### TASK ITEM
Among the entries below, one line contains "ex (409, 1823)" and another contains "Ajustes de cookies (848, 2556)". Transcribe those two lines and every line between them, exactly.

------------

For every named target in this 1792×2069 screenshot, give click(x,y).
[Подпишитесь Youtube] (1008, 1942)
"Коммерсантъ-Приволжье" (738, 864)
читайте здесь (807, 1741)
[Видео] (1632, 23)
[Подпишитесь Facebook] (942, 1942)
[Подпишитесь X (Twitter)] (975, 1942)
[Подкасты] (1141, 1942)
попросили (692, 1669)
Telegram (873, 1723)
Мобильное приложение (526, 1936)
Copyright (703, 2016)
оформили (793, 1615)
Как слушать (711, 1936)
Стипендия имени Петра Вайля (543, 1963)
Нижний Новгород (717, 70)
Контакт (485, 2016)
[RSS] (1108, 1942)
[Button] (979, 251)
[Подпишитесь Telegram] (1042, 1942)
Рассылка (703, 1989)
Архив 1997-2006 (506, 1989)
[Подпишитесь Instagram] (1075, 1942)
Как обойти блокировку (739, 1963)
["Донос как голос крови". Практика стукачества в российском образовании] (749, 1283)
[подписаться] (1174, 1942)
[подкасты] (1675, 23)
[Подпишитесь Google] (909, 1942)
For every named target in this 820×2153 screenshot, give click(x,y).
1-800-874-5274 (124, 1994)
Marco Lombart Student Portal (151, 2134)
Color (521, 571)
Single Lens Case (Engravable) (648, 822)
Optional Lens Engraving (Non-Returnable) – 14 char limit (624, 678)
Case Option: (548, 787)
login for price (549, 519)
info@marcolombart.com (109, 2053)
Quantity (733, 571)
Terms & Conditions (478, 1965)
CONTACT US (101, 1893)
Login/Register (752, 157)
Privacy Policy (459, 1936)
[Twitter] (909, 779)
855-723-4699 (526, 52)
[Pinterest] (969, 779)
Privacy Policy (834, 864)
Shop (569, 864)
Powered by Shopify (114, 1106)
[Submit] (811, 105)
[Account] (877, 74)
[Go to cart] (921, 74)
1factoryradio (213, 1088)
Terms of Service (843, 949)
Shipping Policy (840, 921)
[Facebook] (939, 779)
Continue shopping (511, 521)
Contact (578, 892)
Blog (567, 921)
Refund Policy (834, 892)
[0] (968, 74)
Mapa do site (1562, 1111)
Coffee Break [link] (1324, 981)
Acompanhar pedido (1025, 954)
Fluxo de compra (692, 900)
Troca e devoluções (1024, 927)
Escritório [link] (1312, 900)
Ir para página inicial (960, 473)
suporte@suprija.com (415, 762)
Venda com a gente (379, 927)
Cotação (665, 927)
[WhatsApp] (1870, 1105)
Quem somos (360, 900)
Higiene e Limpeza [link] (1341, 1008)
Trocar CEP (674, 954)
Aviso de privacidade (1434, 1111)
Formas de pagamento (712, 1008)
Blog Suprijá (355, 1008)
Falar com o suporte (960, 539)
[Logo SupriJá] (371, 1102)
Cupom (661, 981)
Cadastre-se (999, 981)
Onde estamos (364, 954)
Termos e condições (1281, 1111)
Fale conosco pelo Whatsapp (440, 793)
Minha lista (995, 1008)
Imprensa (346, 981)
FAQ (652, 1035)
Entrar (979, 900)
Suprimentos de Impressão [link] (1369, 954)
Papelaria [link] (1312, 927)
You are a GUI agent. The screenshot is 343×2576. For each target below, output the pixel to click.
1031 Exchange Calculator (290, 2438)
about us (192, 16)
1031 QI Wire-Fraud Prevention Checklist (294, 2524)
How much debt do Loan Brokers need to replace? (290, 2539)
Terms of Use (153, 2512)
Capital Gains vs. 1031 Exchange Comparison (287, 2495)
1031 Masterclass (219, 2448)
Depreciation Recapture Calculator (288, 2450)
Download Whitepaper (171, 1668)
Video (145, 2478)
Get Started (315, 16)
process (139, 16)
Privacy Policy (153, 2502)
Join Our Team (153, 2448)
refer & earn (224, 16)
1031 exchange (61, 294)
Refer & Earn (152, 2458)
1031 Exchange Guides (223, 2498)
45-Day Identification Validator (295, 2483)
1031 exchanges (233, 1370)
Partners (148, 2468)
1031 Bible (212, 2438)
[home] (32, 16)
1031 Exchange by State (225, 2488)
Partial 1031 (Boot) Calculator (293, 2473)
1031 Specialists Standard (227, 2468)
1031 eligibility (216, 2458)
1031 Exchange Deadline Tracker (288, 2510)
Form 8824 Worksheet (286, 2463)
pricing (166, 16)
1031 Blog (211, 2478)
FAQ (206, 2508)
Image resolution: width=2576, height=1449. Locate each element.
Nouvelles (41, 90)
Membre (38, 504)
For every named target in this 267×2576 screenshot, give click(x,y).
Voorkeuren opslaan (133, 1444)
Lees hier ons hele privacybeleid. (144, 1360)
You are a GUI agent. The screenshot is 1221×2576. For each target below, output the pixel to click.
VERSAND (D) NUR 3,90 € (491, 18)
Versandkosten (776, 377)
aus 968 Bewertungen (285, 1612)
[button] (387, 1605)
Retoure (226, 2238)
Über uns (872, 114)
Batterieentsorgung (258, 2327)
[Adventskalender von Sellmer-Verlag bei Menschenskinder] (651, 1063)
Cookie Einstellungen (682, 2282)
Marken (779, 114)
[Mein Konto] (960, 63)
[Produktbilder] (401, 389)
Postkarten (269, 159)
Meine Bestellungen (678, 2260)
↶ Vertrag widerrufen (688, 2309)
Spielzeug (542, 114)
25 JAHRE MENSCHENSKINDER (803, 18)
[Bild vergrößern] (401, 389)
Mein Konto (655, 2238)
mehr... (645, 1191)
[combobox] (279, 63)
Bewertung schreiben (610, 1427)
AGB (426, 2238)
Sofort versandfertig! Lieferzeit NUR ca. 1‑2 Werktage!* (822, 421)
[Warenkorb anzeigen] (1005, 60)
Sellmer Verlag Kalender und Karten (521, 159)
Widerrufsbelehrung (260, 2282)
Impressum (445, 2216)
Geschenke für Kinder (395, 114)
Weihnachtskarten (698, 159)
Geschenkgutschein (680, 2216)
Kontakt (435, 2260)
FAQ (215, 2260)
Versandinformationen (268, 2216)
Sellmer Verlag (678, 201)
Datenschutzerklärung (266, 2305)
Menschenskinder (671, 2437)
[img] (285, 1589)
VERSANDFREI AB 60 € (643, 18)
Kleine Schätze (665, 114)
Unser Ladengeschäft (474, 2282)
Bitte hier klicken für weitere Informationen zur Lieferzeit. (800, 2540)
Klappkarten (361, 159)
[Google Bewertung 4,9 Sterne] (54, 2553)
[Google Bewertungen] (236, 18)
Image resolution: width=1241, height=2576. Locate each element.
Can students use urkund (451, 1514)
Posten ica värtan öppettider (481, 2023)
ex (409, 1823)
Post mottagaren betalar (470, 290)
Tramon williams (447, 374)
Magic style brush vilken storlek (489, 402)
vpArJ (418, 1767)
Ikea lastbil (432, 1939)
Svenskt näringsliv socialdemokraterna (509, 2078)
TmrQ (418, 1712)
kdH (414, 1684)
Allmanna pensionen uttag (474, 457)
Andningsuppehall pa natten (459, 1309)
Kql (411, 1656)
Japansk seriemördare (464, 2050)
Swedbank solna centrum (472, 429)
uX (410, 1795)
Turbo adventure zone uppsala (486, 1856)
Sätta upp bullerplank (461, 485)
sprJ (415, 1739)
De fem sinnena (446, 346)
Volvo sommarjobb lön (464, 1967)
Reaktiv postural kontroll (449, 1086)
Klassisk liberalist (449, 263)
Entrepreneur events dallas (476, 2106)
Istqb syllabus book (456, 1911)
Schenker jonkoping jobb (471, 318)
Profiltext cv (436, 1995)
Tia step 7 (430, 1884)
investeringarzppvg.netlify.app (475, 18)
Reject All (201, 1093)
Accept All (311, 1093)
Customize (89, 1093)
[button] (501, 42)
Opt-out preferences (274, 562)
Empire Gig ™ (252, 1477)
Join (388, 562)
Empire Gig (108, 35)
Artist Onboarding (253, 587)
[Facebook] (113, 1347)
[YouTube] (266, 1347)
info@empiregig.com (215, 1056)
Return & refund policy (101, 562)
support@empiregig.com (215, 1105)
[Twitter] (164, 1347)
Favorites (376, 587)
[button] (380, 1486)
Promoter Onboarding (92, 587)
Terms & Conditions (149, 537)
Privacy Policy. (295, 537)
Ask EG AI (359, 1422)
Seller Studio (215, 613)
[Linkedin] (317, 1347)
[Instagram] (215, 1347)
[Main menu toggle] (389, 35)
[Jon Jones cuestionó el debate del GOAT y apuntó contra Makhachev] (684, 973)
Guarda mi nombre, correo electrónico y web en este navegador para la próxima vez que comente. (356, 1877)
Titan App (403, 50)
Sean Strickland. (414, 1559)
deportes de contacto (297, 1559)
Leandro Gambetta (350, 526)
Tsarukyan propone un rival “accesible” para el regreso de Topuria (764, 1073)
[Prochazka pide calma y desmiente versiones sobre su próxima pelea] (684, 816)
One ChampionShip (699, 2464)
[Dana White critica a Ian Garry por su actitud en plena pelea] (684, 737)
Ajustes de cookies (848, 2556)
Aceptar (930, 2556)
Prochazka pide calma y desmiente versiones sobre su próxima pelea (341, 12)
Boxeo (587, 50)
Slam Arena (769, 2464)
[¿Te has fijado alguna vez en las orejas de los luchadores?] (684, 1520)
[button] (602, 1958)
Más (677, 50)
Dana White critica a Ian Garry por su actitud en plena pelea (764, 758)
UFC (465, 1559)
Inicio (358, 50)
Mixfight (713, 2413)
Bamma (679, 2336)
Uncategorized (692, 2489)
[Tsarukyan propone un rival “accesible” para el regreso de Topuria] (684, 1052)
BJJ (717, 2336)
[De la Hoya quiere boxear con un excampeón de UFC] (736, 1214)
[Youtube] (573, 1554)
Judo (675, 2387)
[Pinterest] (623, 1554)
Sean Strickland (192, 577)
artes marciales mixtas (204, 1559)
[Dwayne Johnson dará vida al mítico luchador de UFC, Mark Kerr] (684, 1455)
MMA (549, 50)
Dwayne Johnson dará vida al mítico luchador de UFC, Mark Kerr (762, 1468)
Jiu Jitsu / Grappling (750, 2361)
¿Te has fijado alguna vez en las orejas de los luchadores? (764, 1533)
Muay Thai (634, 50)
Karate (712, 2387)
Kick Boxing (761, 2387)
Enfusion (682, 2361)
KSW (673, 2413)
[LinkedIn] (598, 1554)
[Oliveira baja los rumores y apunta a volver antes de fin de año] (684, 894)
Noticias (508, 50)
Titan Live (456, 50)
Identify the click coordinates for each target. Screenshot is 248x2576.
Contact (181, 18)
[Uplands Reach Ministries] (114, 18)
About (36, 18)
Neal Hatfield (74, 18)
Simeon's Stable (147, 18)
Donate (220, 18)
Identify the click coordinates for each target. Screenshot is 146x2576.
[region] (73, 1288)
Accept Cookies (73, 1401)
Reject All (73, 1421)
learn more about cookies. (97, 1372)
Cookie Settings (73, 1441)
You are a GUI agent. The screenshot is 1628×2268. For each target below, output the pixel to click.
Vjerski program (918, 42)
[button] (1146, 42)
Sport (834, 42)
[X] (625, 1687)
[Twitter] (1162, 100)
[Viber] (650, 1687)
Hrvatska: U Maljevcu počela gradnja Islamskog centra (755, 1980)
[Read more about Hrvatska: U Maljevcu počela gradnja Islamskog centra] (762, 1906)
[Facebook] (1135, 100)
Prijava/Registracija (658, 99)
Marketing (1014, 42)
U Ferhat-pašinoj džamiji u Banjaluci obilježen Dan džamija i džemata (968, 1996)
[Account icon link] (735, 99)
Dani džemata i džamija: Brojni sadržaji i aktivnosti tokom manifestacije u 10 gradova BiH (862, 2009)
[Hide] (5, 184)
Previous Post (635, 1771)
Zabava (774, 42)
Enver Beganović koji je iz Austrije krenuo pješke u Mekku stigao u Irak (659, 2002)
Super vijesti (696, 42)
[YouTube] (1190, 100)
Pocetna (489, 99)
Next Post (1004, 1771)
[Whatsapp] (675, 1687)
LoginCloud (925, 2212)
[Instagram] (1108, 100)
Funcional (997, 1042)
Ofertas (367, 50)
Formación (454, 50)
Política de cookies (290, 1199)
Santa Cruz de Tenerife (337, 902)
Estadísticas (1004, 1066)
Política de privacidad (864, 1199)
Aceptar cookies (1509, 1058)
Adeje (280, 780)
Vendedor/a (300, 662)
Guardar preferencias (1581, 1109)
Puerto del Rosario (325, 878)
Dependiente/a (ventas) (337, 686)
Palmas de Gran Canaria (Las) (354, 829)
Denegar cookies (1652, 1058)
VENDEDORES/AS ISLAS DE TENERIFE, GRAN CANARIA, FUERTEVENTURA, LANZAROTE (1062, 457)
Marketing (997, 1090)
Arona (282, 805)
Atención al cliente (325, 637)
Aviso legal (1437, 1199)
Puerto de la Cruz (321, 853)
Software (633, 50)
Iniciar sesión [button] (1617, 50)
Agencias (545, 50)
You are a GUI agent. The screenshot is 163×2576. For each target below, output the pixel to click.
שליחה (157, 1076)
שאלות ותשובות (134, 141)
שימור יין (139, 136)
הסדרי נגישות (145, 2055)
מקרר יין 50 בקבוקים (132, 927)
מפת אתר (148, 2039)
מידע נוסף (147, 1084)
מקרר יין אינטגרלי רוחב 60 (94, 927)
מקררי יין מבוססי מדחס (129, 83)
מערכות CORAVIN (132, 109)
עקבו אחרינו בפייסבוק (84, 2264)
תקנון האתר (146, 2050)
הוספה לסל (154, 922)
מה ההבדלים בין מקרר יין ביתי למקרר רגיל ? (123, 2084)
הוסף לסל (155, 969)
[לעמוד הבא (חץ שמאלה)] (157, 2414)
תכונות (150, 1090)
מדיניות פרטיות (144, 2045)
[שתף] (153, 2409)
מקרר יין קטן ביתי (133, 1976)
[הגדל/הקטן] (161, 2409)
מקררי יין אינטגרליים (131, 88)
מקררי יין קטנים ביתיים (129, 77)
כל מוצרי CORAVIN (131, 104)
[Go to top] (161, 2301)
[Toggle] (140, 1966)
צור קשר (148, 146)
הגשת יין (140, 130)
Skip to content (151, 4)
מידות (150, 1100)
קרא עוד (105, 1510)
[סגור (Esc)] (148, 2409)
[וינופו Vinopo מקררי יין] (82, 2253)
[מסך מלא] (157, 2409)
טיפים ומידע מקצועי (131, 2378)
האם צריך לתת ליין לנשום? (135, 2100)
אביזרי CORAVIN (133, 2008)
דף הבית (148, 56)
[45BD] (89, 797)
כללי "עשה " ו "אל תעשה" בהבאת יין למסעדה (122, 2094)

------------

### ANSWER TO THIS TASK
ex (409, 1823)
Post mottagaren betalar (470, 290)
Tramon williams (447, 374)
Magic style brush vilken storlek (489, 402)
vpArJ (418, 1767)
Ikea lastbil (432, 1939)
Svenskt näringsliv socialdemokraterna (509, 2078)
TmrQ (418, 1712)
kdH (414, 1684)
Allmanna pensionen uttag (474, 457)
Andningsuppehall pa natten (459, 1309)
Kql (411, 1656)
Japansk seriemördare (464, 2050)
Swedbank solna centrum (472, 429)
uX (410, 1795)
Turbo adventure zone uppsala (486, 1856)
Sätta upp bullerplank (461, 485)
sprJ (415, 1739)
De fem sinnena (446, 346)
Volvo sommarjobb lön (464, 1967)
Reaktiv postural kontroll (449, 1086)
Klassisk liberalist (449, 263)
Entrepreneur events dallas (476, 2106)
Istqb syllabus book (456, 1911)
Schenker jonkoping jobb (471, 318)
Profiltext cv (436, 1995)
Tia step 7 (430, 1884)
investeringarzppvg.netlify.app (475, 18)
Reject All (201, 1093)
Accept All (311, 1093)
Customize (89, 1093)
[button] (501, 42)
Opt-out preferences (274, 562)
Empire Gig ™ (252, 1477)
Join (388, 562)
Empire Gig (108, 35)
Artist Onboarding (253, 587)
[Facebook] (113, 1347)
[YouTube] (266, 1347)
info@empiregig.com (215, 1056)
Return & refund policy (101, 562)
support@empiregig.com (215, 1105)
[Twitter] (164, 1347)
Favorites (376, 587)
[button] (380, 1486)
Promoter Onboarding (92, 587)
Terms & Conditions (149, 537)
Privacy Policy. (295, 537)
Ask EG AI (359, 1422)
Seller Studio (215, 613)
[Linkedin] (317, 1347)
[Instagram] (215, 1347)
[Main menu toggle] (389, 35)
[Jon Jones cuestionó el debate del GOAT y apuntó contra Makhachev] (684, 973)
Guarda mi nombre, correo electrónico y web en este navegador para la próxima vez que comente. (356, 1877)
Titan App (403, 50)
Sean Strickland. (414, 1559)
deportes de contacto (297, 1559)
Leandro Gambetta (350, 526)
Tsarukyan propone un rival “accesible” para el regreso de Topuria (764, 1073)
[Prochazka pide calma y desmiente versiones sobre su próxima pelea] (684, 816)
One ChampionShip (699, 2464)
[Dana White critica a Ian Garry por su actitud en plena pelea] (684, 737)
Ajustes de cookies (848, 2556)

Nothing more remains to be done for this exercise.